A utilização providencial dos meios materiais
Marco Milani
Texto publicado na Revista Dirigente Espírita, ed. 201, jul/ago 2024, p. 19-20
A legitimidade da propriedade privada, o emprego da
fortuna e a desigualdade das riquezas são temas presentes no Capítulo 16 da
obra O evangelho segundo o Espiritismo, assim como também ocuparam lugar de
destaque entre diferentes e antagônicas correntes econômicas do século XIX.
Ainda que possa guardar certa semelhança em um ou
outro aspecto, a abordagem espírita desses temas, entretanto, não se subordinou
a nenhuma escola específica de pensamento da época, uma vez que se tratou de
concepção inovadora e muito mais ampla do que as limitadas propostas
materialistas.
Essa diferenciação teórica é relevante, pois não é
raro encontrar alguém tentando distorcer os conceitos espíritas desses mesmos
temas, considerados hoje politicamente sensíveis, objetivando reinterpretá-los
e moldá-los de acordo com suas preferências políticas pessoais sob a alegação
de “atualização”.
Para favorecer a ressignificação dos conceitos
alegando-se que Kardec estaria ultrapassado, detratores do Espiritismo deliberadamente
ignoram que a autoridade doutrinária decorre do Controle Universal do Ensino
dos Espíritos, ou seja, omitem que os princípios e conceitos que estruturam o
corpo teórico espírita não são uma concepção de um homem, mas de uma
coletividade de seres cujas informações foram metodologicamente validadas e não
se restringiram a um contexto social e econômico específico.

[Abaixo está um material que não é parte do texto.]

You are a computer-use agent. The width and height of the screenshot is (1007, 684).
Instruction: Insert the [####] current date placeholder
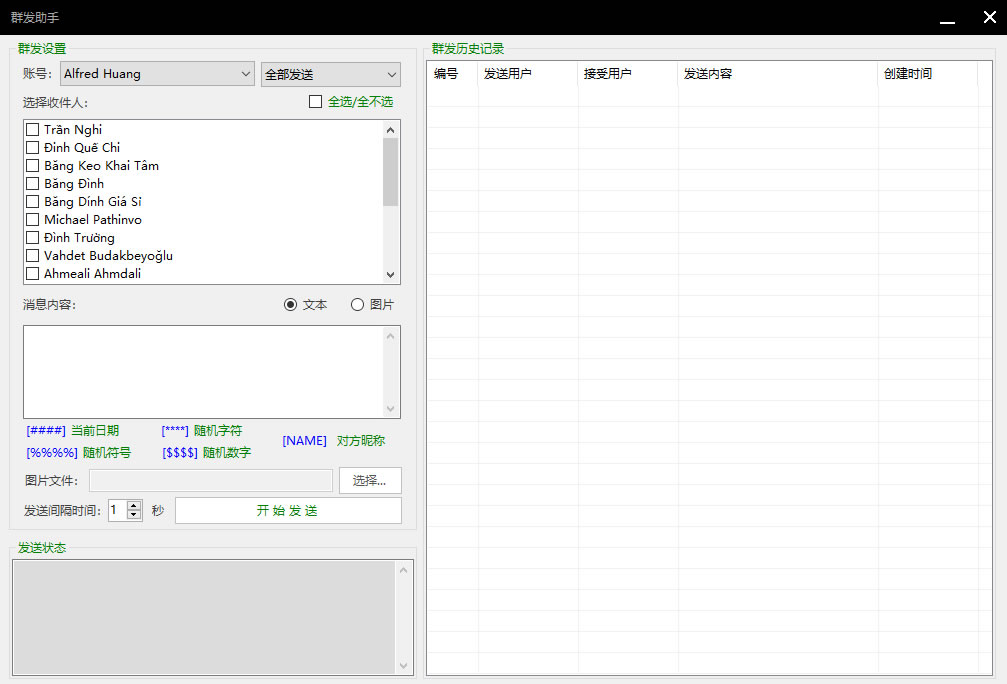[x=46, y=431]
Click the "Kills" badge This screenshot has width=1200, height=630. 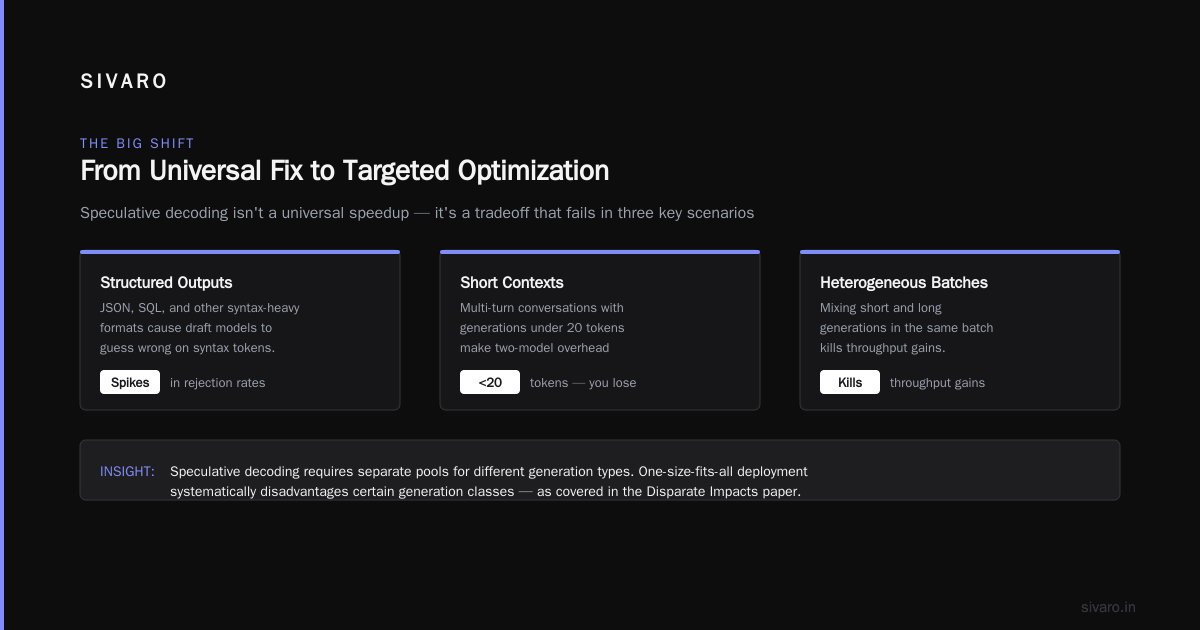click(850, 382)
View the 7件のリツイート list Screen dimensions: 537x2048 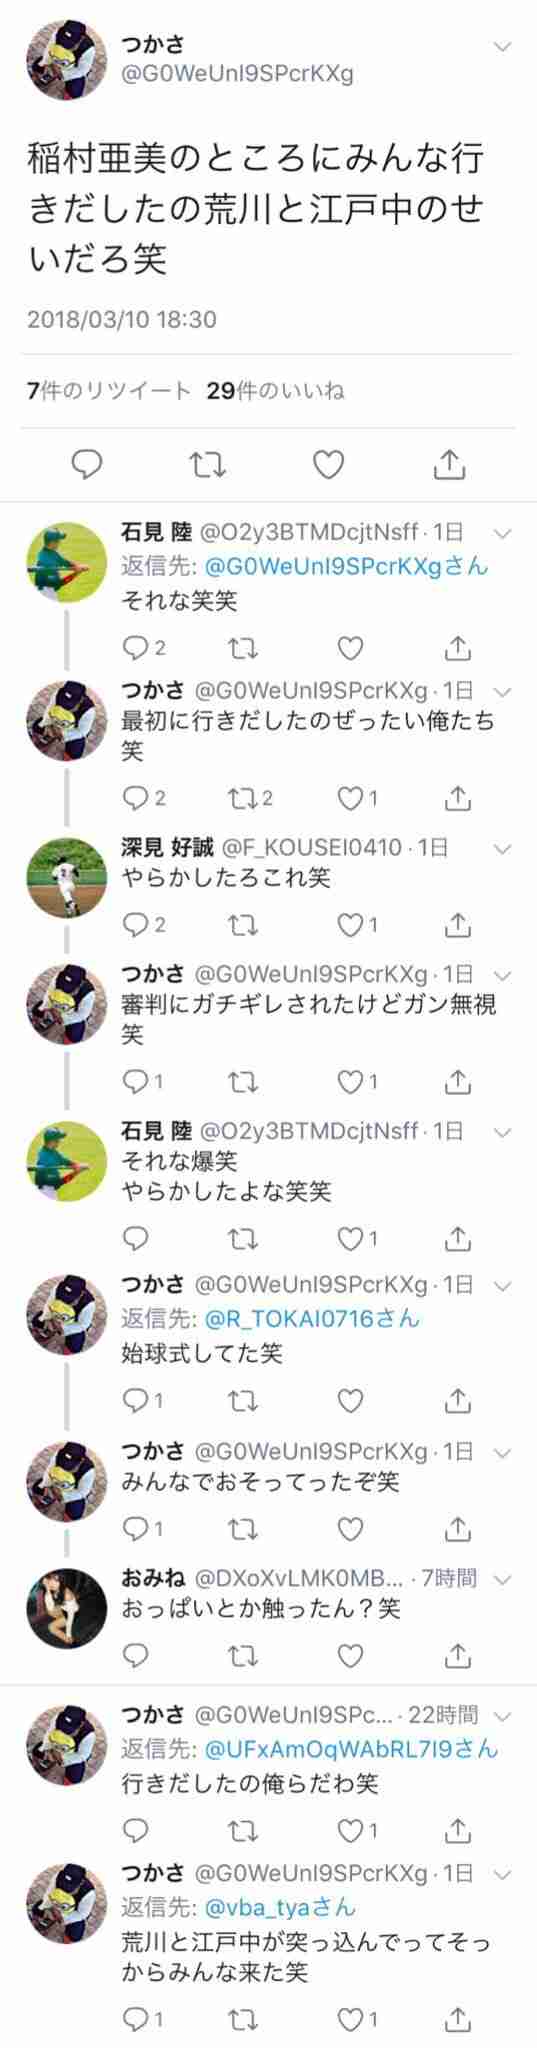click(x=109, y=391)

É mais fácil para
esses revisionistas históricos acusar uma suposta obsolescência de Kardec do
que assim proceder com o Espírito da Verdade, Santo Agostinho, Sócrates,
Platão, São Luís e muitos outros seres desencarnados que participaram da
elaboração da doutrina.
No Espiritismo, a propriedade privada e a fortuna
são tidas como legítimas quando adquiridas honestamente, cabendo aos seus
possuidores o direito de defendê-las e a responsabilidade pelo bom uso. Sob a
ótica espírita, a propriedade privada, fruto do trabalho e sem prejuízo a
terceiros, é um direito natural “tão sagrado quanto o de trabalhar e de viver”.[1]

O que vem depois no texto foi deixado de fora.